Problem: Only the lines from the one containing "Given: Click the" through the end of the entries are wanted, retyped exactly and without pictures.

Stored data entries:

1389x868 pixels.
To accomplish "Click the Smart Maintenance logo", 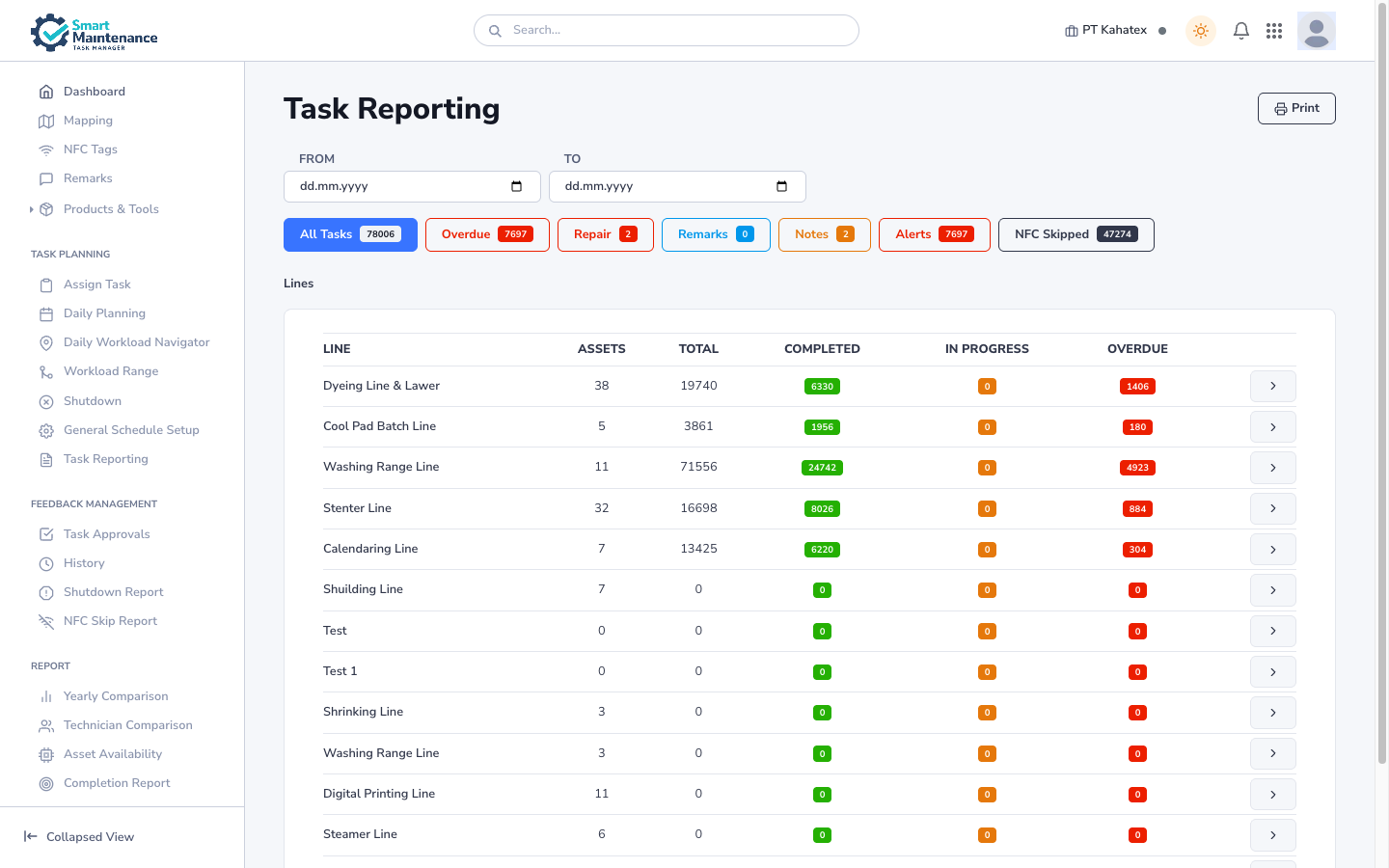I will (95, 33).
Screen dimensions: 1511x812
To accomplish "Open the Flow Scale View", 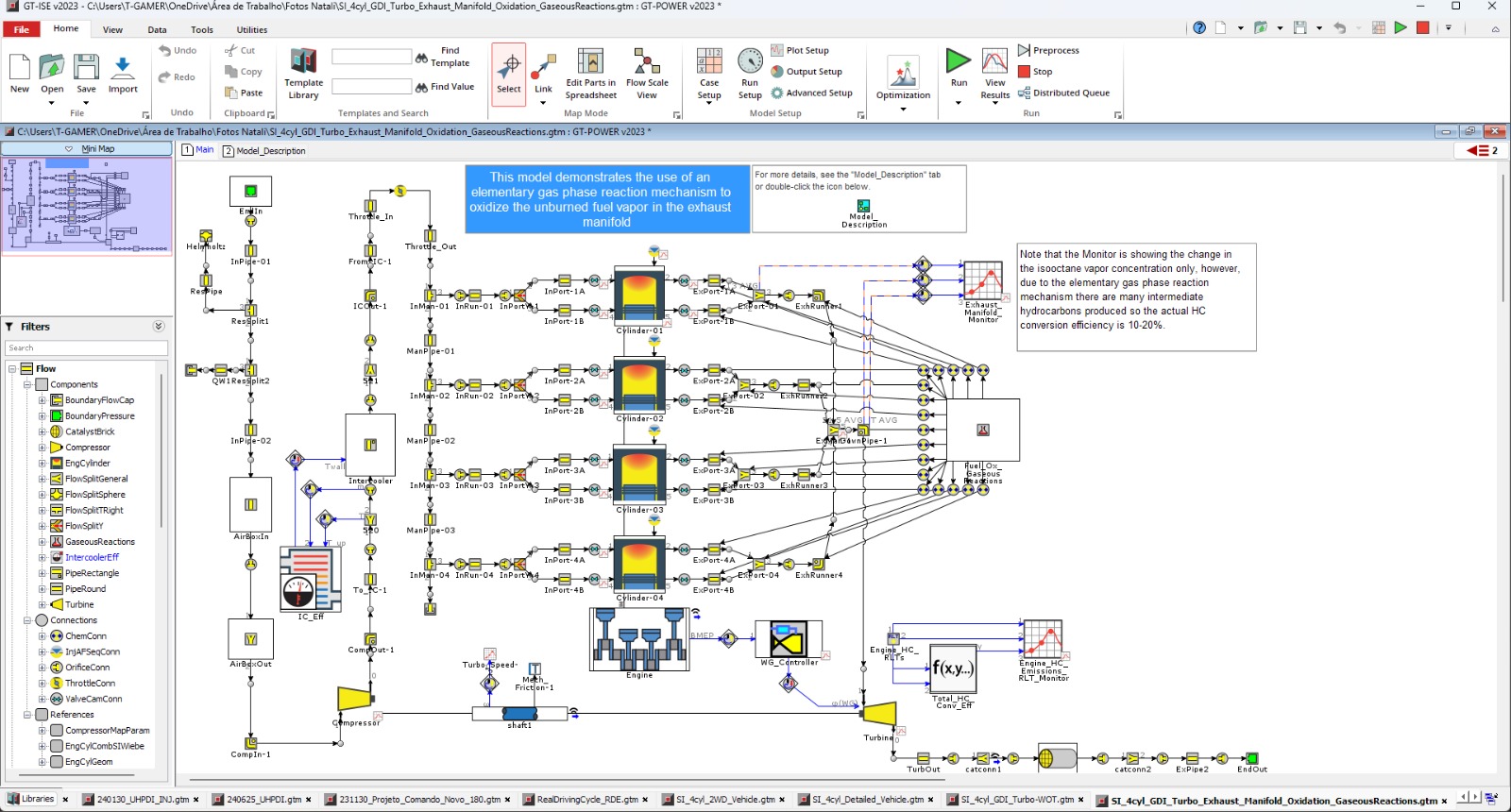I will pyautogui.click(x=647, y=74).
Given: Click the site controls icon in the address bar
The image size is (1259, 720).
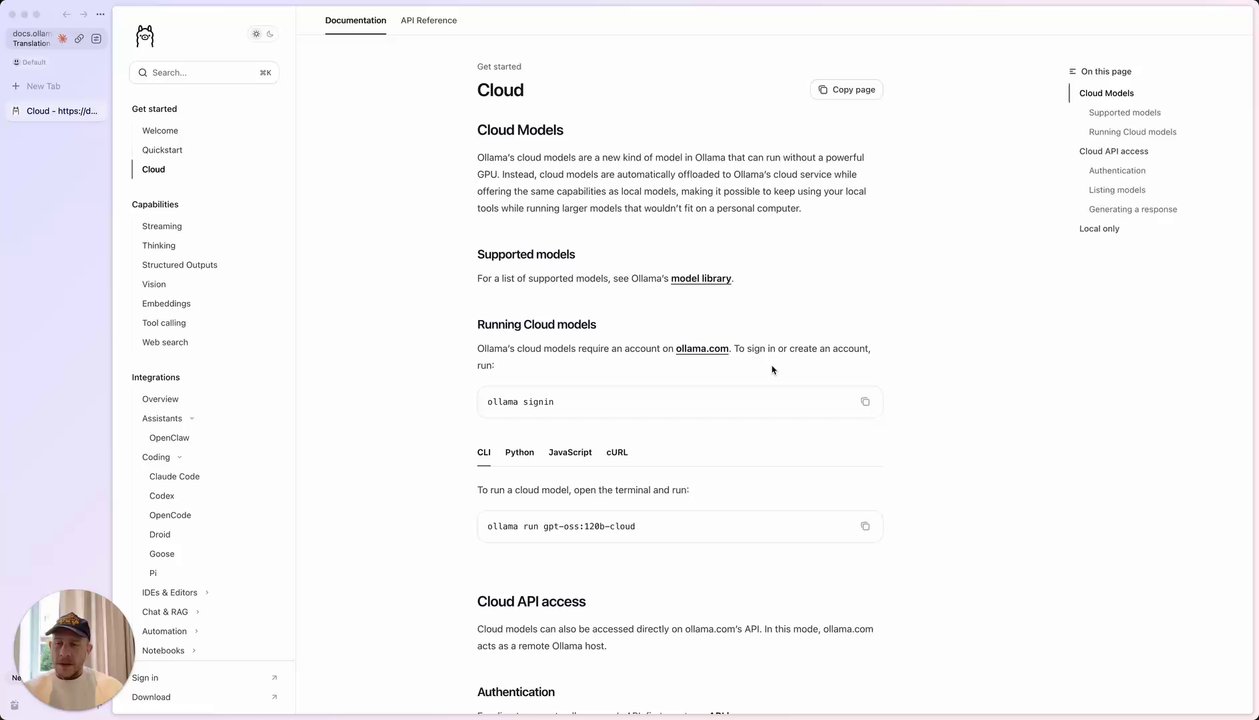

Solution:
Given: Click the site controls icon in the address bar
The image size is (1259, 720).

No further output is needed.